▶ **Task**
Word for word, transcribe the material below from its first line to the line with "Task: Click Lowest(Low,5)", both included.
Start of Extracted material
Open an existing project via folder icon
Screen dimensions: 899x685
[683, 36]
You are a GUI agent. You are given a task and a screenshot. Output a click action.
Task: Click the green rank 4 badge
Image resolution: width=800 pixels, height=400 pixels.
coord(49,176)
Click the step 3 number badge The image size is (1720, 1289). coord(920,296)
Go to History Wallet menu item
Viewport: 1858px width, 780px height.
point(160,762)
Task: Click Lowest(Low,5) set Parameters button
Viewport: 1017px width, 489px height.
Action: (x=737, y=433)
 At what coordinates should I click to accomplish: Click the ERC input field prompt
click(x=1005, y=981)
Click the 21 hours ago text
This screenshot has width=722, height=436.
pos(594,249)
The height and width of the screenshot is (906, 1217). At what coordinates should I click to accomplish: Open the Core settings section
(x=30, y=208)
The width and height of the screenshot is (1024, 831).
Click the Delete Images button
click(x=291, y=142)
End of Extracted material
▶ **Exercise result**
Open an existing project via folder icon
Screen dimensions: 899x685
[683, 36]
You are a GUI agent. You are given a task and a screenshot. Output a click action.
Task: Click the green rank 4 badge
Image resolution: width=800 pixels, height=400 pixels.
coord(49,176)
Click the step 3 number badge The image size is (1720, 1289). coord(920,296)
Go to History Wallet menu item
Viewport: 1858px width, 780px height.
point(160,762)
Task: Click Lowest(Low,5) set Parameters button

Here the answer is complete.